■ YOUR ASSIGNMENT ■
Nothing but the lines from the start of the entries through the line containing "International orders (960, 1266)" should appear in the answer, each given exactly.

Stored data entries
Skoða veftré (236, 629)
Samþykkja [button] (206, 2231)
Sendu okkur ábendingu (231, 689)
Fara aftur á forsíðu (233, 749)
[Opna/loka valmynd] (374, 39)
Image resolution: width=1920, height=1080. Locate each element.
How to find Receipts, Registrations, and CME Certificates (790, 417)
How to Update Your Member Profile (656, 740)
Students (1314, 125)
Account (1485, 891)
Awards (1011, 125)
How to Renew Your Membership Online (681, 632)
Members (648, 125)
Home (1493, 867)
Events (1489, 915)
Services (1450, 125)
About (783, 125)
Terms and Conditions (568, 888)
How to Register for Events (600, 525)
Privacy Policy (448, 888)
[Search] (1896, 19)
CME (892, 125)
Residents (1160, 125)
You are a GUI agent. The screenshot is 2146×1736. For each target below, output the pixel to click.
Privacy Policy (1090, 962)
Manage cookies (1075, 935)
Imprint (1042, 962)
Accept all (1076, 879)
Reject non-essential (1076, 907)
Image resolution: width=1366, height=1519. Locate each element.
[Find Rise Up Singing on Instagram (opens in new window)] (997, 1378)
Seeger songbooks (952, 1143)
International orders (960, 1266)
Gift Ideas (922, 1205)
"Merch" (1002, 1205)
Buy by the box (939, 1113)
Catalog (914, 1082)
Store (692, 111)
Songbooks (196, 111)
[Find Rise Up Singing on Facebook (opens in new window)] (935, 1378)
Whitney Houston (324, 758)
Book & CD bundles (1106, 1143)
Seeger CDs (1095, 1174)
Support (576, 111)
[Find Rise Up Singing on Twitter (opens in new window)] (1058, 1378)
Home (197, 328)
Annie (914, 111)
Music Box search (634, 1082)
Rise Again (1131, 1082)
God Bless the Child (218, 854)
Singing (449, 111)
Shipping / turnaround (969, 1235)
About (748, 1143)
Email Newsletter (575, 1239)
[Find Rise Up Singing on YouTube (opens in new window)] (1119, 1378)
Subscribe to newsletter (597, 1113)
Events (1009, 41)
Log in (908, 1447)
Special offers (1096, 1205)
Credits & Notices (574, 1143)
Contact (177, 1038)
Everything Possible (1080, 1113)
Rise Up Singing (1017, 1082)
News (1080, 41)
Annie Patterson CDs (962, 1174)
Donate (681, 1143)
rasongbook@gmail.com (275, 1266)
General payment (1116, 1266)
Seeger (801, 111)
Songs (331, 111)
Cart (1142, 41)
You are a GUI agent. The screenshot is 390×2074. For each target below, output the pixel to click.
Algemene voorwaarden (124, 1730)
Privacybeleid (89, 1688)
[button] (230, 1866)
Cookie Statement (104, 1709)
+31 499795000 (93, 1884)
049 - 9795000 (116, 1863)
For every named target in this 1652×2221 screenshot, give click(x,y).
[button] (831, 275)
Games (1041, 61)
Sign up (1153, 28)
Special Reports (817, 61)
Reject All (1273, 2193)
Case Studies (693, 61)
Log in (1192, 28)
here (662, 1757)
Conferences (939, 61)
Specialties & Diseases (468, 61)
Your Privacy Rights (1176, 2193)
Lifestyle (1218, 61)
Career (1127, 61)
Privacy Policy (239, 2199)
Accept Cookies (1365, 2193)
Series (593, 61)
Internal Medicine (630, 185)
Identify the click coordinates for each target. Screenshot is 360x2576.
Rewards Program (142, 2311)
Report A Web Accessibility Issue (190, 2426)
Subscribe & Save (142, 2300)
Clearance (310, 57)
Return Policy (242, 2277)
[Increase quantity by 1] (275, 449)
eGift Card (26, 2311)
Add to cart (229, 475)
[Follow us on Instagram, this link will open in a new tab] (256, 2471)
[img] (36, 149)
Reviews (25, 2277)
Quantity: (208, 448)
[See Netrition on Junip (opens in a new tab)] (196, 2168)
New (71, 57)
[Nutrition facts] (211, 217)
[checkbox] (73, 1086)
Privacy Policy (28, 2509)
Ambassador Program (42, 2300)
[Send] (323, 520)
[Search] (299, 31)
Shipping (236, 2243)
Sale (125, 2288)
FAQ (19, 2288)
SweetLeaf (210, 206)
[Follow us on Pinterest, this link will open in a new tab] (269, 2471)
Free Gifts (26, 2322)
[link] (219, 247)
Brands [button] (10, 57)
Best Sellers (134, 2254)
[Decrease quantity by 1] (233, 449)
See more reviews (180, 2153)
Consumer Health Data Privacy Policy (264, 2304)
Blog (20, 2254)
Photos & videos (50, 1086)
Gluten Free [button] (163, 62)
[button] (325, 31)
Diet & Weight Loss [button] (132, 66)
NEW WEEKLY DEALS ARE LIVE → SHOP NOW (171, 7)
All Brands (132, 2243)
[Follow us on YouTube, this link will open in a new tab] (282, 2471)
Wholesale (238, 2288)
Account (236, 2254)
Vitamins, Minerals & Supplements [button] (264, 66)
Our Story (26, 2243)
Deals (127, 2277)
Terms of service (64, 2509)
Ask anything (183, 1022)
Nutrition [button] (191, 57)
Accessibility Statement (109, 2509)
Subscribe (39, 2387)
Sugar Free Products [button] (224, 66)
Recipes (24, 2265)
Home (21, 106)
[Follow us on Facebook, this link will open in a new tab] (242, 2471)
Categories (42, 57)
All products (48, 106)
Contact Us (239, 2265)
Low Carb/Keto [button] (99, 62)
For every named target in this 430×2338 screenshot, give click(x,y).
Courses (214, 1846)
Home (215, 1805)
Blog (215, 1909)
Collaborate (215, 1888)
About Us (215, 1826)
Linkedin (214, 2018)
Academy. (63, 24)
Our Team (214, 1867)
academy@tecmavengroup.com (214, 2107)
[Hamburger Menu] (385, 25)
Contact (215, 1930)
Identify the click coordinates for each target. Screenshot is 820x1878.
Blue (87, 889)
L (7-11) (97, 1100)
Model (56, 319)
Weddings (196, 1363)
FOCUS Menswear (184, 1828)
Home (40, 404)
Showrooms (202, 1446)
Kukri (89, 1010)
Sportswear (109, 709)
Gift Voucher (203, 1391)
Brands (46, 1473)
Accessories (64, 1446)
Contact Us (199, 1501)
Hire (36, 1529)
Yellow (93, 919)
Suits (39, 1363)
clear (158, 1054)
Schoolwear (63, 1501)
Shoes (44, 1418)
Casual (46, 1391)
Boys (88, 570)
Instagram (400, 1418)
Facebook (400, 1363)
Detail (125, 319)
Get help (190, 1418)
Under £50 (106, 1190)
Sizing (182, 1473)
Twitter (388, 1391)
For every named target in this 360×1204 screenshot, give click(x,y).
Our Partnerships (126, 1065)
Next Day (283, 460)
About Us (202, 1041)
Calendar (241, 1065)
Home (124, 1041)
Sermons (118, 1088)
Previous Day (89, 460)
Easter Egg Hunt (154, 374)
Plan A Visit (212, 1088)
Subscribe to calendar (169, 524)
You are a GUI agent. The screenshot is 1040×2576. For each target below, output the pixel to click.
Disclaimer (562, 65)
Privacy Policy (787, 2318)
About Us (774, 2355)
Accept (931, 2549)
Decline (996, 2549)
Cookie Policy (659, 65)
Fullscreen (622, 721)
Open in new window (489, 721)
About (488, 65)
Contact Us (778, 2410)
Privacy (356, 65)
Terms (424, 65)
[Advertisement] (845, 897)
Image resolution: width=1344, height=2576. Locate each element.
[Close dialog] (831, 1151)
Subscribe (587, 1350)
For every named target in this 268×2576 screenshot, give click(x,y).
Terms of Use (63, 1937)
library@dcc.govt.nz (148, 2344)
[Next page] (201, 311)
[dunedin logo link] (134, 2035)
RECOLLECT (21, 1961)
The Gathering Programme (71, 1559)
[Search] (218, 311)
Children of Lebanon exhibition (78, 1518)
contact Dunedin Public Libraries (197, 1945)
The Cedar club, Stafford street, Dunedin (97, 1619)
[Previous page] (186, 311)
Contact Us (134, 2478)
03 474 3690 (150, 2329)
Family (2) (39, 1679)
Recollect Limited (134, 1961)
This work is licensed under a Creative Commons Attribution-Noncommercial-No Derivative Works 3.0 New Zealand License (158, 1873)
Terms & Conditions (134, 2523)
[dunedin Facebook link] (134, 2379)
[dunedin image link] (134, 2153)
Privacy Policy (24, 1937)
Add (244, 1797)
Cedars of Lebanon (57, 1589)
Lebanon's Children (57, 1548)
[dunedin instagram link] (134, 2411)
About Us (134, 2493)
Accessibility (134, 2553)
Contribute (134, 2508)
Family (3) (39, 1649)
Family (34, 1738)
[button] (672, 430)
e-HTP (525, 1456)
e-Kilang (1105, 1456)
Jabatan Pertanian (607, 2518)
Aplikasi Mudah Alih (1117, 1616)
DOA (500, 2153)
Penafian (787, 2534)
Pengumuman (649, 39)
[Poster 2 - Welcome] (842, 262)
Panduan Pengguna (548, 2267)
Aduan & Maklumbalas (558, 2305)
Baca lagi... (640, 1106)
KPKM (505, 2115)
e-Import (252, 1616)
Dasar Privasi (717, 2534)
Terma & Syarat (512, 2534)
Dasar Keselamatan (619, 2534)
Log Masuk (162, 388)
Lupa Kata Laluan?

■ TASK RESPONSE ■
Skoða veftré (236, 629)
Samþykkja [button] (206, 2231)
Sendu okkur ábendingu (231, 689)
Fara aftur á forsíðu (233, 749)
[Opna/loka valmynd] (374, 39)
Image resolution: width=1920, height=1080. Locate each element.
How to find Receipts, Registrations, and CME Certificates (790, 417)
How to Update Your Member Profile (656, 740)
Students (1314, 125)
Account (1485, 891)
Awards (1011, 125)
How to Renew Your Membership Online (681, 632)
Members (648, 125)
Home (1493, 867)
Events (1489, 915)
Services (1450, 125)
About (783, 125)
Terms and Conditions (568, 888)
How to Register for Events (600, 525)
Privacy Policy (448, 888)
[Search] (1896, 19)
CME (892, 125)
Residents (1160, 125)
You are a GUI agent. The screenshot is 2146×1736. For each target below, output the pixel to click.
Privacy Policy (1090, 962)
Manage cookies (1075, 935)
Imprint (1042, 962)
Accept all (1076, 879)
Reject non-essential (1076, 907)
Image resolution: width=1366, height=1519. Locate each element.
[Find Rise Up Singing on Instagram (opens in new window)] (997, 1378)
Seeger songbooks (952, 1143)
International orders (960, 1266)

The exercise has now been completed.